PROMPT A:
In the post on loneliness, what share of Americans does the Cigna study say rarely or never feel understood?
PROMPT B:
Copy the stretch of the post on loneliness from "This is worth" through "they don’t matter?", word for word.

TEXT SEGMENT:
• on April 4, 2019


You’ve heard me recall this more than once. As a conference closed in Chicago, Mother Theresa prepared to return to Calcutta. The new friends she had made spoke out with concern for the grand and fragile lady, pulling the dying out of the gutters in one of the poorest places on this earth. “How can you go back there?” they queried. “How can you survive the bleakness of facing into such poverty?”

“First of all, it’s my home,” Mother Theresa eyeballed them. “But also, don’t you realize you have your own epidemic here? Loneliness is the leprosy of the west.”

This is worth remembering on a couple counts. One, even rich places are poor in significant ways; even poor places can be rich in other unnoticed ways. Two, simple friendship and companionship get invisibly undervalued here in the USA.

How many people wake up feeling desperately lonely? How many only sleep fitfully few hours? How many arrive at midlife tired, disconnected and immensely sad? How many young families face into a difficult commute and extreme over-work numbed by a sterile routine and being left with the feeling they don’t matter?

And then we look at Facebook. That doesn’t exactly cheer us, does it? Friends seeming like they are having a remarkable time enjoying stunning birthdays, wild adventures to remote places, and making the most of the life that passes us by.

A recent Cigna study puts loneliness at the root of an emerging US health crisis. Some 27% of Americans rarely or never feel understood. Some 40% always feel their relationships are not meaningful. According to one meta-analysis, loneliness increases our odds of dying early by 45%. Why aren’t we talking about all of this?

DATA PROVIDED:

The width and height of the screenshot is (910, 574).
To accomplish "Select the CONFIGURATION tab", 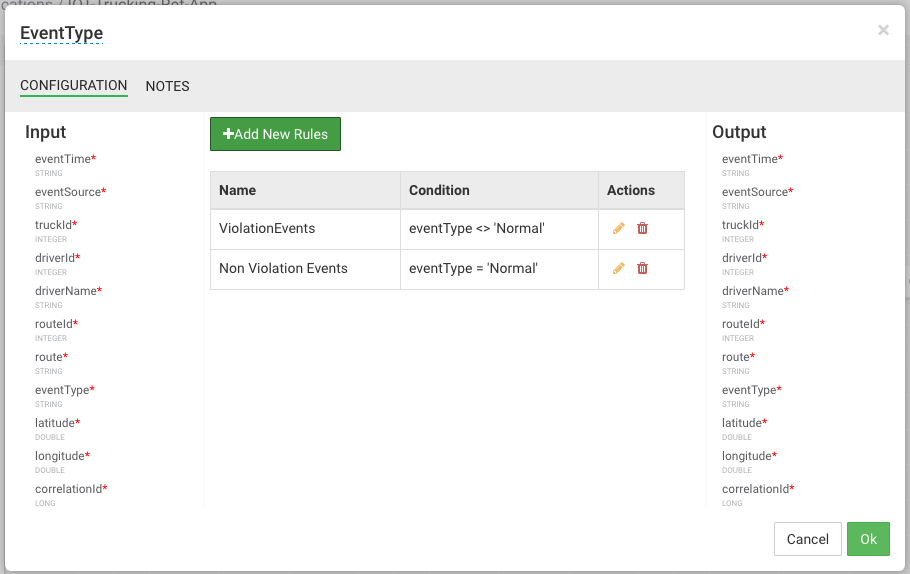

ANSWER A:
Some 27% of Americans.

ANSWER B:
This is worth remembering on a couple counts. One, even rich places are poor in significant ways; even poor places can be rich in other unnoticed ways. Two, simple friendship and companionship get invisibly undervalued here in the USA.

How many people wake up feeling desperately lonely? How many only sleep fitfully few hours? How many arrive at midlife tired, disconnected and immensely sad? How many young families face into a difficult commute and extreme over-work numbed by a sterile routine and being left with the feeling they don’t matter?